**TASK INSTRUCTIONS**:
Set down a faithful copy of every record, and skip the pictures in it.

[[ DATA LISTING open ]]

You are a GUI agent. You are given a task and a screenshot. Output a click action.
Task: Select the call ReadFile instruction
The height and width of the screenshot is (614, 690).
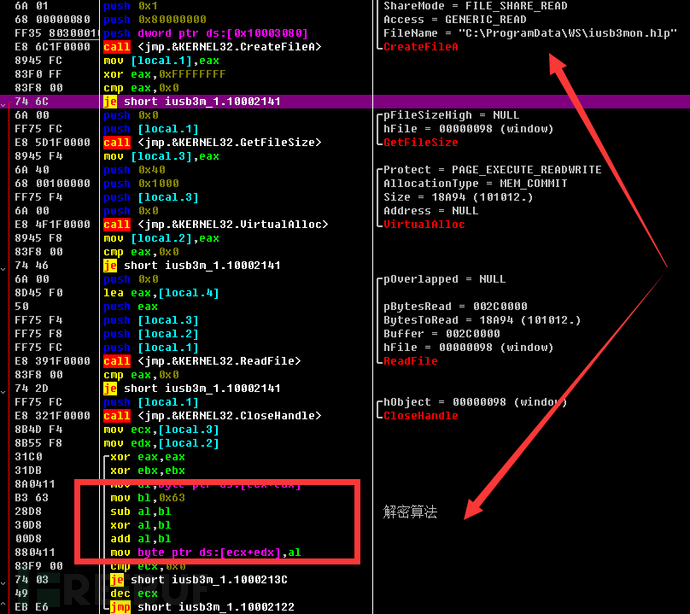(202, 361)
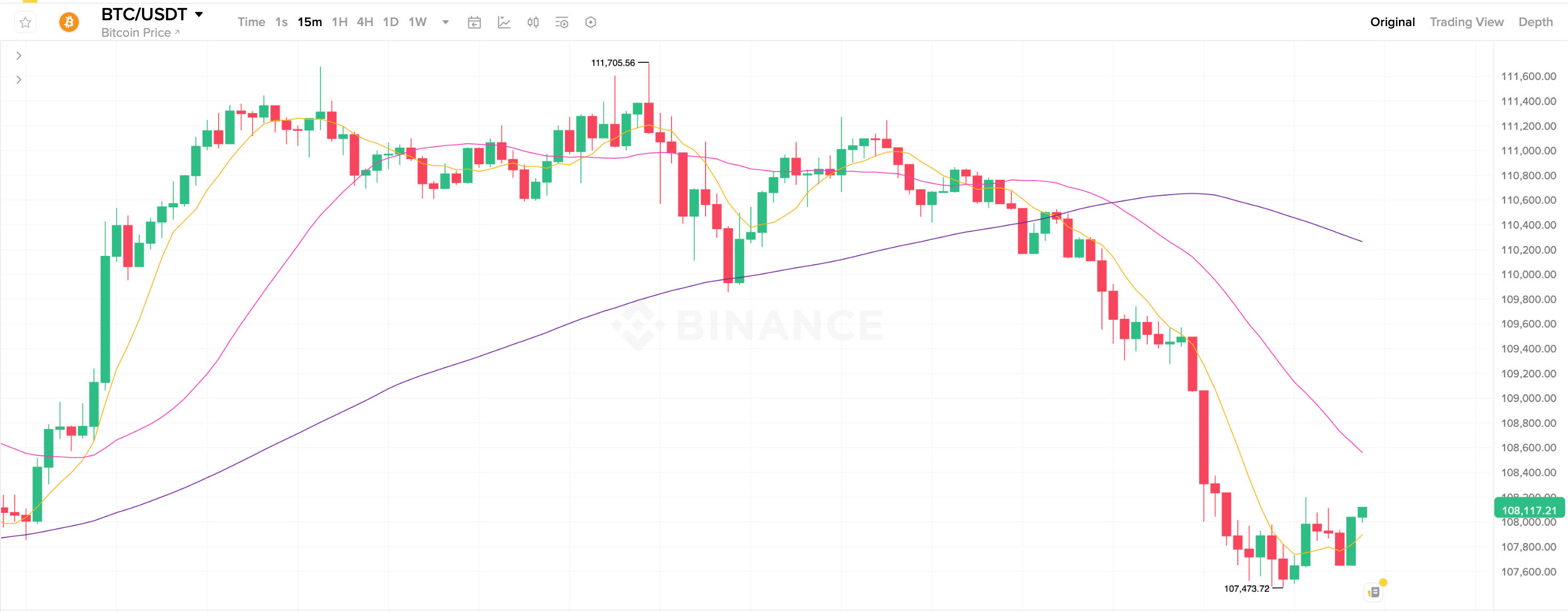Click the favorite star icon
The image size is (1568, 612).
25,22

[[ DATA LISTING closed ]]

**SOLUTION TO THIS PROBLEM**:
You are a GUI agent. You are given a task and a screenshot. Output a click action.
Task: Select the call ReadFile instruction
The height and width of the screenshot is (614, 690).
(202, 361)
Click the favorite star icon
The image size is (1568, 612).
25,22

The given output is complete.